Posted by: Charles Utwater II on January 31, 2003 10:06 PM

Anyone listening to Rove's remarks with ANY instinct for numbers and the policies involved would immediately have realized that there was something just flat wrong about Rove's account.

I mean, we're not talking about high mathematics here -- anyone who understood fractions and percentages should have understood that there was something highly bogus.

What a press corps. No wonder Paul Krugman seems like a man from Mars to them.

Posted by: frankly0 on February 1, 2003 09:01 AM

For good commentary along these lines, I've found
http://www.dailyhowler.com
to be good.

Best,

Posted by: Stephen J Fromm on February 1, 2003 09:32 AM

Do those 6.8% and 20.9% take into account tax sheltered accounts, where the dividend income would be taxed on withdrawal?

Posted by: Adam on February 1, 2003 09:53 AM

Really an astonishing exchange, but I have been hearing the same on PBS news discussions. The failure of so many reporters to do the least homework and so to ask incisive questions when it comes to coverage of economic issues is awful.

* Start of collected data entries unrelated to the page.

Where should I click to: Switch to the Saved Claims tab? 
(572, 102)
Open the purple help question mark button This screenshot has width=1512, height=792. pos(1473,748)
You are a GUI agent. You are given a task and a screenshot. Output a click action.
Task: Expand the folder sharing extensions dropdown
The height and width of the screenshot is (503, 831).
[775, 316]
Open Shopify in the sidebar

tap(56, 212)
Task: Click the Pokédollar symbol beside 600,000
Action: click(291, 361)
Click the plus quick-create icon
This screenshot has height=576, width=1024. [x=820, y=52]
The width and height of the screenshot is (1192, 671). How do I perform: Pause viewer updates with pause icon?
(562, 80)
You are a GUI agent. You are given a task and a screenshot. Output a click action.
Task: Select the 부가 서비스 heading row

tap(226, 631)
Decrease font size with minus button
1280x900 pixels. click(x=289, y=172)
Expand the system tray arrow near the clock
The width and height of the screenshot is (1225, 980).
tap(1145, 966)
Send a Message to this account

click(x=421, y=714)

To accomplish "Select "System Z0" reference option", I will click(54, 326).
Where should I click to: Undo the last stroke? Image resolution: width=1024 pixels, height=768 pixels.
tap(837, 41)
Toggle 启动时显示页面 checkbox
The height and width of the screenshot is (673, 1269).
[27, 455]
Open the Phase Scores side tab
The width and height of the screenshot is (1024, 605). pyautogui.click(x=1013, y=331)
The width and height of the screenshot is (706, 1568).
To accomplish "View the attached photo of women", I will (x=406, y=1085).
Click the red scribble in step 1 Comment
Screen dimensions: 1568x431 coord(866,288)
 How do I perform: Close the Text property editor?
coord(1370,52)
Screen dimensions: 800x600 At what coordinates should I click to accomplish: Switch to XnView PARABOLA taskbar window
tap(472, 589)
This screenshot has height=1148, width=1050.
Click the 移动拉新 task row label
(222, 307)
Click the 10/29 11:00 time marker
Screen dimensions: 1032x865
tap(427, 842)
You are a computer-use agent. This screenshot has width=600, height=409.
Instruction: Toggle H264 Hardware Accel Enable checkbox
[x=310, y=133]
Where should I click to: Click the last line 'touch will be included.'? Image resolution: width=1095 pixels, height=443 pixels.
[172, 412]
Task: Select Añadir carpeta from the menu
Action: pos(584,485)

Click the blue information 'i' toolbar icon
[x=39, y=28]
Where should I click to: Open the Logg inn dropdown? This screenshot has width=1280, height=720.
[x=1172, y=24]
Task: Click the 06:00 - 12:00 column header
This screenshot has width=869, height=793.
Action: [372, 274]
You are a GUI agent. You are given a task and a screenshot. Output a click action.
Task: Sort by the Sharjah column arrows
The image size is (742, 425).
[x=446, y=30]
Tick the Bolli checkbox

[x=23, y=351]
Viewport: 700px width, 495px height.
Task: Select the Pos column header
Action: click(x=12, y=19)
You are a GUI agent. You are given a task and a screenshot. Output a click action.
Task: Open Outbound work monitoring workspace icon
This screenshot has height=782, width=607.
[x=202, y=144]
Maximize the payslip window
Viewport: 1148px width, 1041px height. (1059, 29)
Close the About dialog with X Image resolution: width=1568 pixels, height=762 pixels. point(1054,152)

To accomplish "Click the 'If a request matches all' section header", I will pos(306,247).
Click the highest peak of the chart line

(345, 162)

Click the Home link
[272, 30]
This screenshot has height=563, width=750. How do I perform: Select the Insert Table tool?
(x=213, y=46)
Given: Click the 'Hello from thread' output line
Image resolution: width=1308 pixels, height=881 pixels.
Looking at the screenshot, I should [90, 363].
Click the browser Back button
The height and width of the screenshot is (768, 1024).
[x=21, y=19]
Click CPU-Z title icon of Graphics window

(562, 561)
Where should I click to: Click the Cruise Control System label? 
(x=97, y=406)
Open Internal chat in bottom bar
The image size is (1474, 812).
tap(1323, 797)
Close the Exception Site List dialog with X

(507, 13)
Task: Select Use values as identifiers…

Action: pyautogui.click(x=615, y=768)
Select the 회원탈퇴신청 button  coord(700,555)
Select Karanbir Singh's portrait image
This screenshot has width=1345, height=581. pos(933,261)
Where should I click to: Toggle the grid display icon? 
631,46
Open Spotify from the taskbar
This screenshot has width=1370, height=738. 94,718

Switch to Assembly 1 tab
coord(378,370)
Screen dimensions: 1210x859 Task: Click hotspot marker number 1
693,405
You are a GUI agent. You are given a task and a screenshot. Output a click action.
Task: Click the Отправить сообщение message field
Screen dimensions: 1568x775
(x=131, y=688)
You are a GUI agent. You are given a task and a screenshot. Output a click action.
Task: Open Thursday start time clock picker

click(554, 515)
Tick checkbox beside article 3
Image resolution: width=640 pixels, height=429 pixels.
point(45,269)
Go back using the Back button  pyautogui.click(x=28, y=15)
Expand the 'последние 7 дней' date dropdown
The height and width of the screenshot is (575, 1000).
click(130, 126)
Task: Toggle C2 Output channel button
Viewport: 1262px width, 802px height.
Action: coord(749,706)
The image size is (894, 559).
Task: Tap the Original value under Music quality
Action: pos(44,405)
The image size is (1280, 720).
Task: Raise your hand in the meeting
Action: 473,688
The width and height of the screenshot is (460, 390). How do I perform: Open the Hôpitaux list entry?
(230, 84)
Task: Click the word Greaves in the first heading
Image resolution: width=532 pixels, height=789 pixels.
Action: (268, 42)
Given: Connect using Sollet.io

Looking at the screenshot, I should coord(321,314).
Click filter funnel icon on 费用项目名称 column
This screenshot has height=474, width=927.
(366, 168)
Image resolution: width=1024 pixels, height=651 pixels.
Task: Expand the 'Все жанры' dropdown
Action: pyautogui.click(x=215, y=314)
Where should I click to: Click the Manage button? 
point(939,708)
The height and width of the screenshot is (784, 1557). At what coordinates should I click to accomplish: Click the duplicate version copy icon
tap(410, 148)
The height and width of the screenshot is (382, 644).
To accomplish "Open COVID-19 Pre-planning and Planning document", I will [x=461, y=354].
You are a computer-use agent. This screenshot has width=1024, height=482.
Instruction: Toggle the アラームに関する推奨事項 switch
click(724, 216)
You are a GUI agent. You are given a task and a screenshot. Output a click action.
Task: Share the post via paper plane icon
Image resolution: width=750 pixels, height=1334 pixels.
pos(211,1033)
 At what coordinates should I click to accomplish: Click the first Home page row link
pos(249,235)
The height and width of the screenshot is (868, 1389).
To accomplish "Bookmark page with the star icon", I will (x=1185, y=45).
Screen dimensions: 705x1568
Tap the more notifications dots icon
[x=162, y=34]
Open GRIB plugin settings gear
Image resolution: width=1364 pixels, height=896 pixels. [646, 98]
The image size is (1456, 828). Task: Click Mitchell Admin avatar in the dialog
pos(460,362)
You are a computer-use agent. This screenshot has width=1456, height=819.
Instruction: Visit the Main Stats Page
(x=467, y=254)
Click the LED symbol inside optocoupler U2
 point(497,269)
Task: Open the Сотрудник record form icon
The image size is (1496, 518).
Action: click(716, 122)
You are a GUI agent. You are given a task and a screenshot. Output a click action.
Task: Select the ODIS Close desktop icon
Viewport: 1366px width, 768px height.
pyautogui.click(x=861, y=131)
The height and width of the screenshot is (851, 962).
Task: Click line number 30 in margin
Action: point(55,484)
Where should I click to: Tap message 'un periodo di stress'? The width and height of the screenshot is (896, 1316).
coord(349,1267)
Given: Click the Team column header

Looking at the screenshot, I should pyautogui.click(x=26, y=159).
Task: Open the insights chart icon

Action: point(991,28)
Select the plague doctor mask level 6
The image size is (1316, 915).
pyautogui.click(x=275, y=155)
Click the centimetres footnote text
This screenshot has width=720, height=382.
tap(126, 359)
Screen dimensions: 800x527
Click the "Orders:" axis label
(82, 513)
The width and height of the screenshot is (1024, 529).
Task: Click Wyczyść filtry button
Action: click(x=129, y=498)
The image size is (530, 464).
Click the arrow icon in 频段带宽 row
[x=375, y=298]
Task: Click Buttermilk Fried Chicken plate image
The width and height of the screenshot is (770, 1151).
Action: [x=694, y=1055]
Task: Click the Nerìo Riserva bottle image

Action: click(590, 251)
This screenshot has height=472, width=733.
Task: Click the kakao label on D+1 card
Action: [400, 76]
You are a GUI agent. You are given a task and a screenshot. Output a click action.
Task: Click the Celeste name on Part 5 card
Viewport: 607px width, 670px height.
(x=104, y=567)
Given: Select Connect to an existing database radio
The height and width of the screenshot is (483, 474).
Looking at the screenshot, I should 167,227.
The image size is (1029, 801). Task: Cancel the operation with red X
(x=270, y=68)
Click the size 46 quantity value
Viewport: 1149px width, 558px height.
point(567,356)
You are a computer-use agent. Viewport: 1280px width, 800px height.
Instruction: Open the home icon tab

The set of budget proposals from the Administration if passed will have a mimimal short term stimulus effect and leave a structural deficit that will seriously threaten social security and medicare unless some miracle of growth acceleration might occur.

My sense is that arch conservative economists are indeed trying to undo New Deal and Great Society programs, but are trying to mask that. Though unemployment benefits were extended by Congress, Tom Delay regetted that the extention would "increase" unemployment. Social security in turn will cause people to rely on the government to save for them. Medicare, oh well. But, such ideology must be politically masked.